BEGIN The data

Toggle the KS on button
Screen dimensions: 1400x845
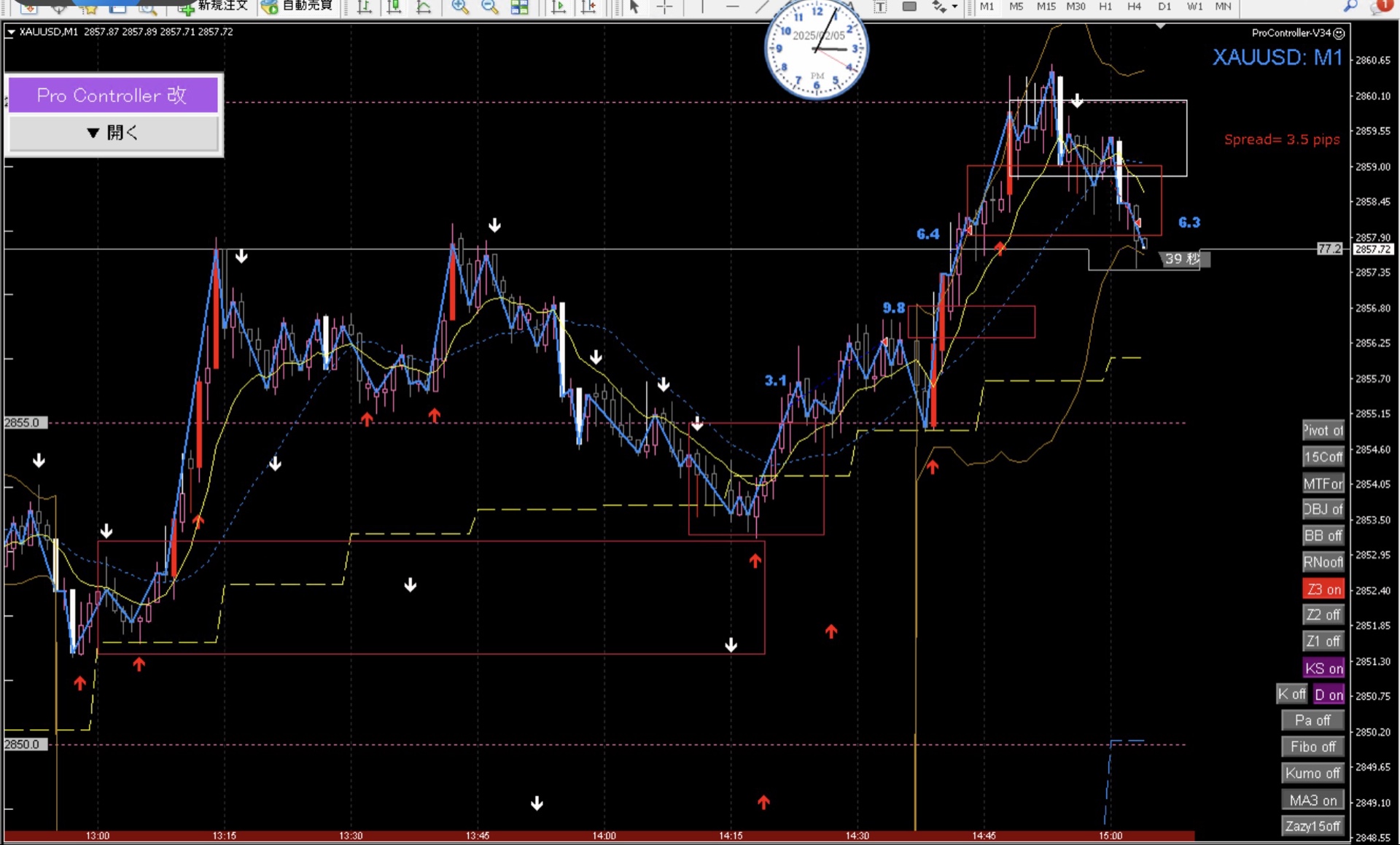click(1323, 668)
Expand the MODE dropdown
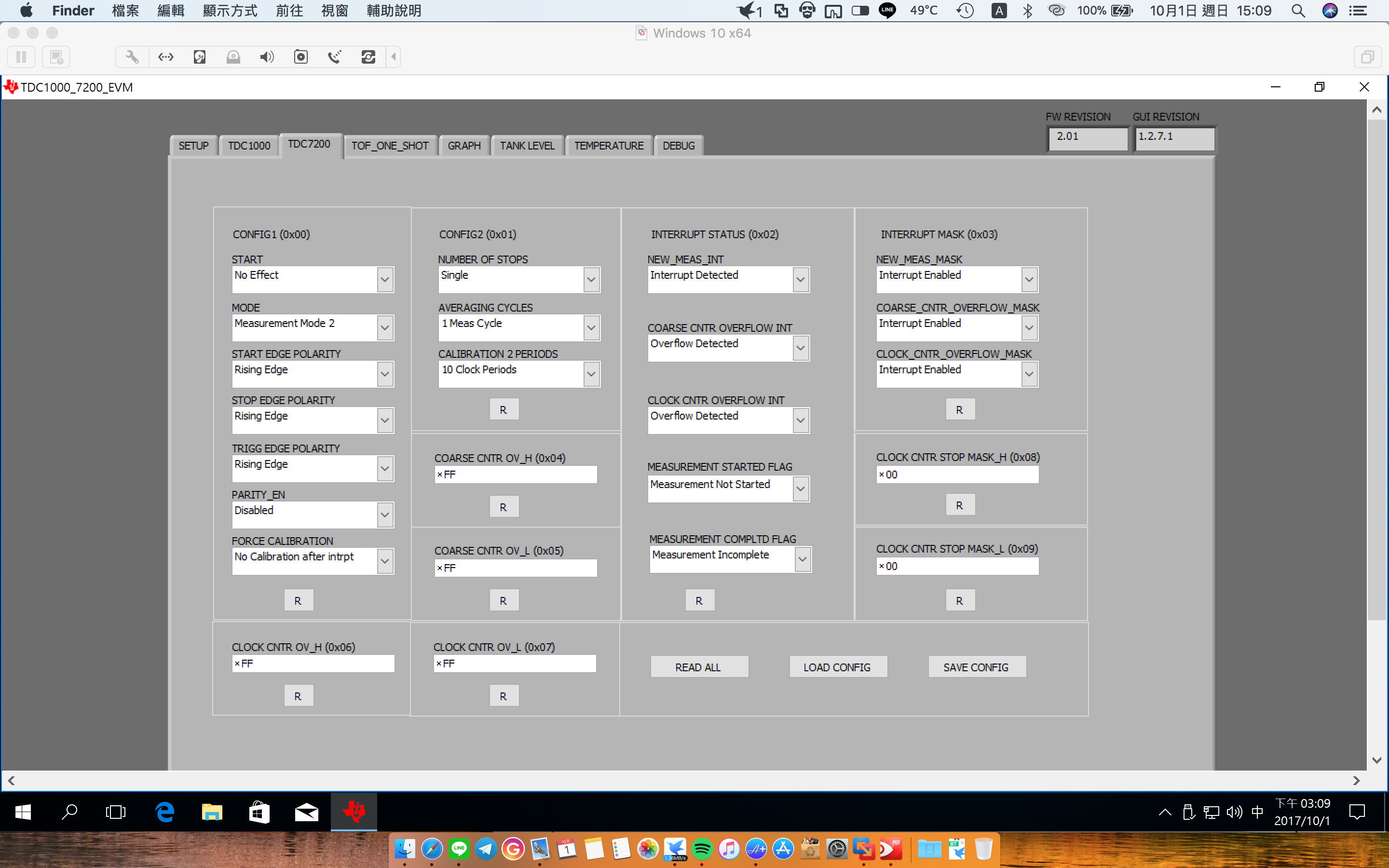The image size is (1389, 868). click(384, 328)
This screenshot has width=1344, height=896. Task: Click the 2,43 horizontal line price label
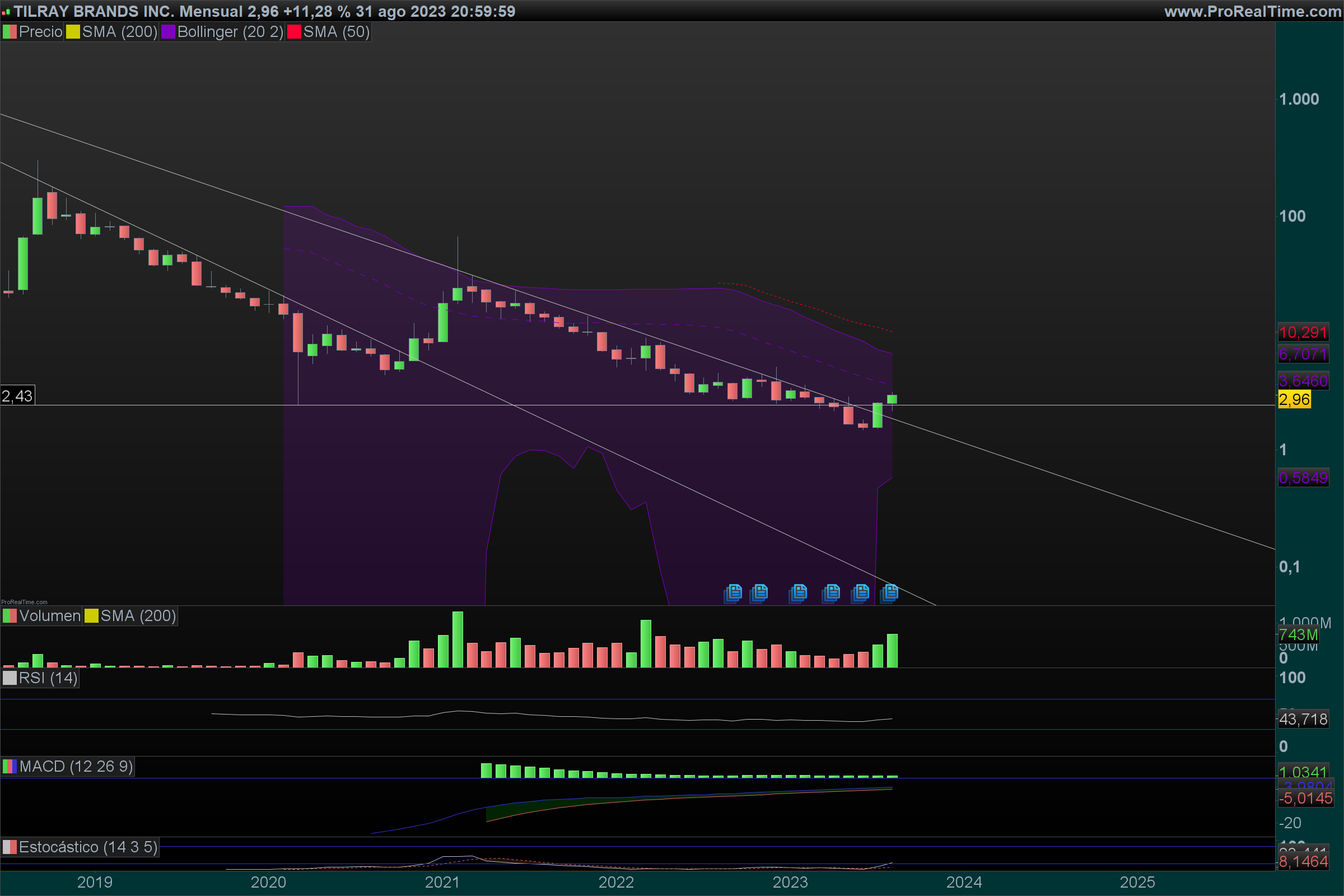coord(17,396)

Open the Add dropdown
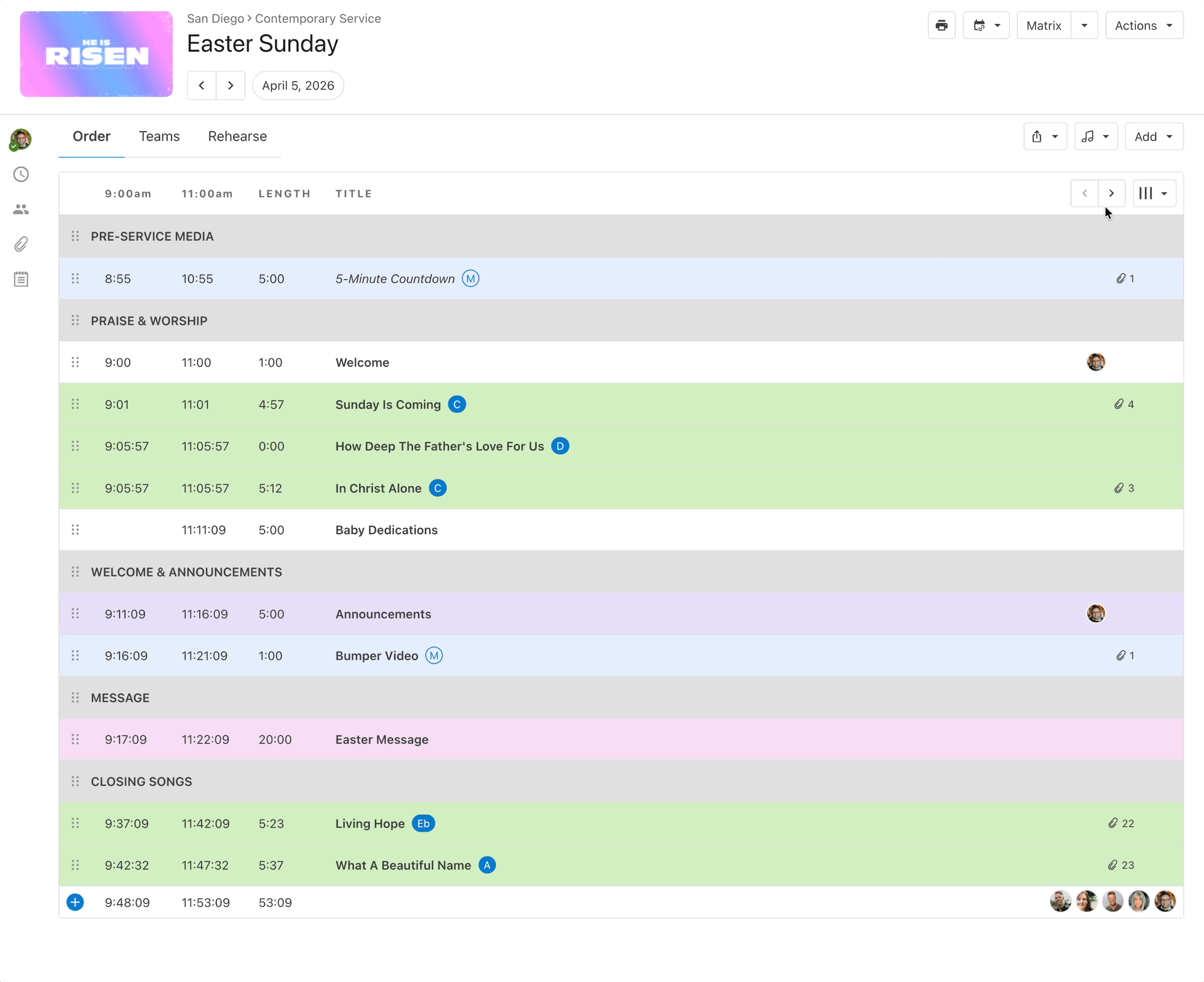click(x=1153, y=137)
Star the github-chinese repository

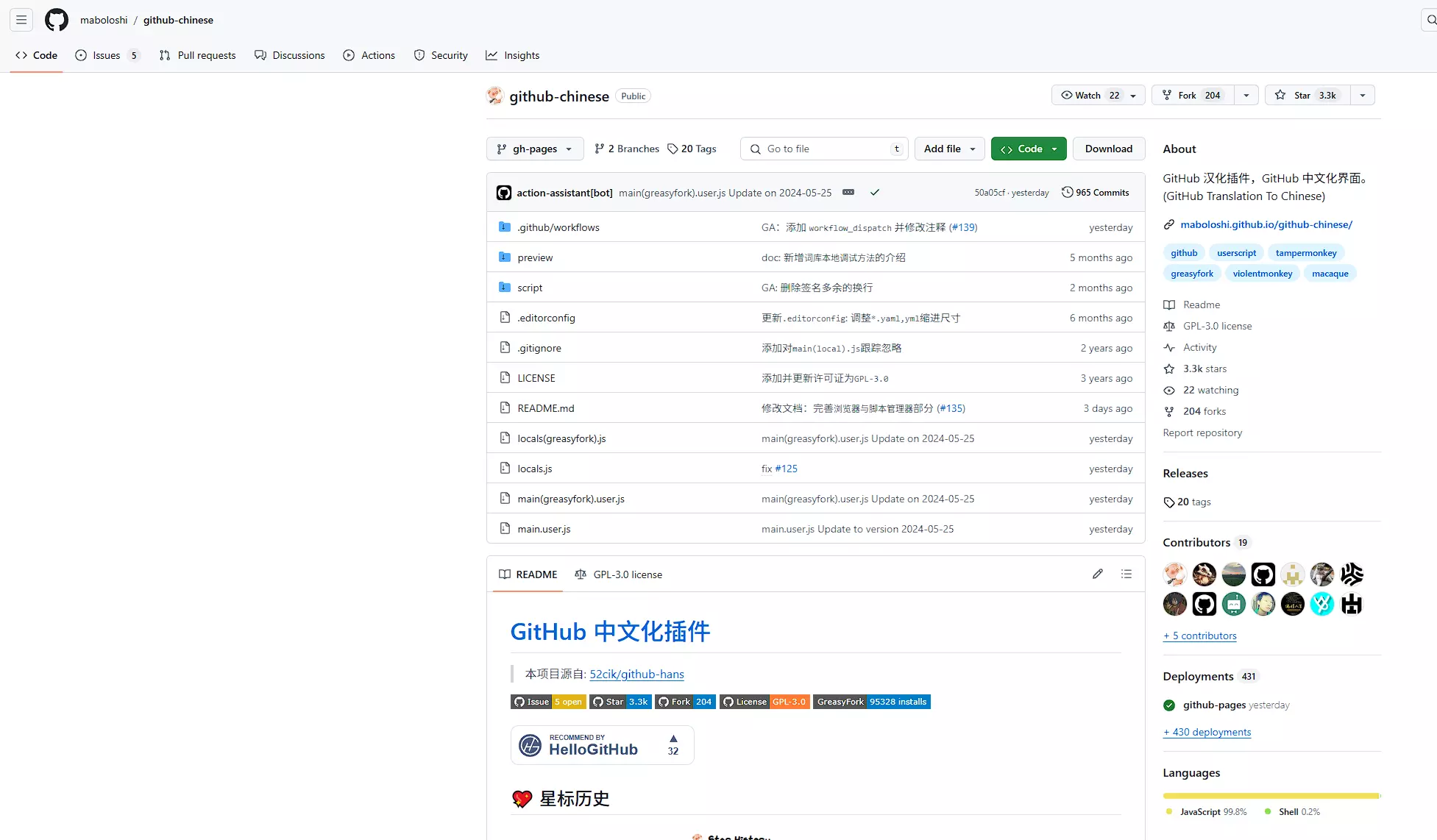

END The data

*Problem statement*
Give all the entries again exactly, dropping each picture.

*Problem solution*
Toggle the KS on button
Screen dimensions: 1400x845
click(1323, 668)
Expand the MODE dropdown
The image size is (1389, 868). click(384, 328)
This screenshot has width=1344, height=896. Task: Click the 2,43 horizontal line price label
coord(17,396)

Open the Add dropdown
click(x=1153, y=137)
Star the github-chinese repository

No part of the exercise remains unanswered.